_WORK TO DO_
Please say which town the 1996 GP Ouest-France started and finished in, according to the text about that race.

_READING PASSAGE_
################

1996 GP Ouest-France

Race details
- Dates: 1 September 1996
- Stages: 1
- Distance: 209 km (129.9 mi)
- Winning time: 4h 52' 01"

Results
- Winner / Frank Vandenbroucke (BEL) / (Mapei–GB)
- Second / Laurent Brochard (FRA) / (Festina–Lotus)
- Third / Andrei Tchmil (BEL) / (Lotto)

= 1996 GP Ouest-France =

The 1996 GP Ouest-France was the 60th edition of the GP Ouest-France cycle race and was held on 1 September 1996. The race started and finished in Plouay. The race was won by Frank Vandenbroucke of the Mapei team.

################

_DATASET ROWS_
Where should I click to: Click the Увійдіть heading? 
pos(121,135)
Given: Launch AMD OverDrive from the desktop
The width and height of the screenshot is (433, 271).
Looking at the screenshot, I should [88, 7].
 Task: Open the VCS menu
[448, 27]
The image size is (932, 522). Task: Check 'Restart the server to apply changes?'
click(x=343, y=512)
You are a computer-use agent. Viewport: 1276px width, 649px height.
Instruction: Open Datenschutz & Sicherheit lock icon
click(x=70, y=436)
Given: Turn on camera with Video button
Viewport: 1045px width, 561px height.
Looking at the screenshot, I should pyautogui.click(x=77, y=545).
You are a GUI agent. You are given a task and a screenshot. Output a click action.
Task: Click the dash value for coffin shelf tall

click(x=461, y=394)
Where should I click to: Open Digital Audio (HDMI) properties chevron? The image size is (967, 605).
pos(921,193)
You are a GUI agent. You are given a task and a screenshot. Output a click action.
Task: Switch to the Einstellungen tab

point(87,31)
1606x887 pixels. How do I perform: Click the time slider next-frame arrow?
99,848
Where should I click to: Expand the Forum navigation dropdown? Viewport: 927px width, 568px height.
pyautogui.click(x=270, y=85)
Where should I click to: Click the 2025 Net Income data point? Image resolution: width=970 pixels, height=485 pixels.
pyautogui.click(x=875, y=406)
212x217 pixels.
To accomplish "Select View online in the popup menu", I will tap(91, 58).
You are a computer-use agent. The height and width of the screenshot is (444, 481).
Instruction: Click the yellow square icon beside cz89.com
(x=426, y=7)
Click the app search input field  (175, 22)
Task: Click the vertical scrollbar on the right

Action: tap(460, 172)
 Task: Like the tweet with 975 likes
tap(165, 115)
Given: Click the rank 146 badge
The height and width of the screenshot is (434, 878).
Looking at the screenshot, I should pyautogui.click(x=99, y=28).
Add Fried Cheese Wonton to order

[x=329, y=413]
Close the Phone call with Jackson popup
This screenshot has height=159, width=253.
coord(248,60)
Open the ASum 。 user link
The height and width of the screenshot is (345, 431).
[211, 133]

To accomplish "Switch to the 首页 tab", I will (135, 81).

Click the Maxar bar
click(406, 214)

################

_EXERCISE OUTPUT_
Plouay